Cover page of Ann H. Titus's "Lunatic Asylums. Their Use and Abuse. A True Narrative.".

Understanding the Conditions the Narrator is Subjected to in The Yellow Wallpaper

When initially reading The Yellow Wallpaper, it is easy for readers to be confused by where exactly the narrator is staying seeing as she describes the room she is placed in as a “nursery” (p.648). However, with the knowledge and context of the “Rest Cure” and the conditions of mental institutions of that time, we can understand that the narrator is actually being kept in a mental institution. In the story, the narrator recalls “barred windows”, “rings and things on the walls”, “stripped paint and paper”, and the floor being “scratched and gouged and splintered” (pp.648 & 650). This description of the “nursery” the narrator finds herself in mirrors those of the rooms in which institutionalized individuals were placed as we examined earlier.

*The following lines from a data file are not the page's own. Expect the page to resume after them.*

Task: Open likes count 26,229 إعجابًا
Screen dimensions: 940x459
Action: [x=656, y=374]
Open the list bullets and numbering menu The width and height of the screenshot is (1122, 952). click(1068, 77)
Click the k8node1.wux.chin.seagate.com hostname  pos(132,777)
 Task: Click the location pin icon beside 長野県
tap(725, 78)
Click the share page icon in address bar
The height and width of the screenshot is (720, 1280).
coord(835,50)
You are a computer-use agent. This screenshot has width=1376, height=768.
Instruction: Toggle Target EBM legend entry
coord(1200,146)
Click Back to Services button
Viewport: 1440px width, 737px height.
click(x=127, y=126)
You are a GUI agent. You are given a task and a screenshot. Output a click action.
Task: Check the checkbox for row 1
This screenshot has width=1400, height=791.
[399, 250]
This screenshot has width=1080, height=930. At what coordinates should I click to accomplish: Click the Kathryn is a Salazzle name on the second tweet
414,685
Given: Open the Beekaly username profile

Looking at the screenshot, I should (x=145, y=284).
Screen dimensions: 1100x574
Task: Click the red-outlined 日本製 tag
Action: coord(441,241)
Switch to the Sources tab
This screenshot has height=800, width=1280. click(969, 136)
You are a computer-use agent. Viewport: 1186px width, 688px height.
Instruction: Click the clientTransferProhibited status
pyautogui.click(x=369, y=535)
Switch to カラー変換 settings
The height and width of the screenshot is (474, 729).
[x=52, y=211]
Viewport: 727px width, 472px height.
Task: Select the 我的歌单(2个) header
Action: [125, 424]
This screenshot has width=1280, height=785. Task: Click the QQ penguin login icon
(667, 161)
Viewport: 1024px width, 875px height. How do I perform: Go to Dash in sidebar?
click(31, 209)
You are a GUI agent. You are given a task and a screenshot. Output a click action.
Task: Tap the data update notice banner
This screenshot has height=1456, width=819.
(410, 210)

With this historical context, readers are able to visualize the conditions the narrator is living in and understand that she is not a reliable narrator because she lacks an understanding of her surroundings and predicament. Comparing the “nursery” to the rooms of institutionalized individuals allows readers to view the actions and thoughts of the narrator through the lens of a woman placed in a mental institution. Knowing the conditions institutionalized individuals were placed in and the outcome of their treatment also allows readers to prepare themselves for the possibility that the narrator could die or go insane. As readers enjoy this story, with the context of the neglect and foul treatment of the mentally ill, they are able to analyze the narrator’s living conditions and how her treatment contributed to her deteriorating mental health.

Works Cited

  • Arnold, Walter. “Yellow Room- Trans-Allegheny Lunatic Asylum”. Walter Arnold Photography. 2018
  • Gagnon, Amy. “Charlotte Perkins Gilman”. Connecticut History. March 28, 2023.
  • Lieberman, Jeffrey and Ogi Ogas. “Shrinks: The Untold Story of Psychiatry”. March 15, 2015.
  • Offenberger, Kama and Cirrelia Thaxton. “Insane Asylums in the 1800s | History and Famous Mental Hospitals”. Study.com Accessed 10 Dec 2024.
  • Perkins Stetson, Charlotte. “The Yellow Wallpaper” January 1892.
  • “Rest cure.” Merriam-Webster.com Medical Dictionary, Merriam-Webster, https://www.merriam-webster.com/medical/rest%20cure. Accessed 11 Dec. 2024.
  • Science Museum Group Collection. “A Victorian Mental Asylum”. The Science Museum UK. June 13, 2018.
  • Thiagarajan, Tara. “Lunatic Asylums of the 1800s”. Sapien Labs. September 10, 2018.
  • Titus, Ann. “Lunatic Asylums. Their Use and Abuse. A True Narrative.”. 1870.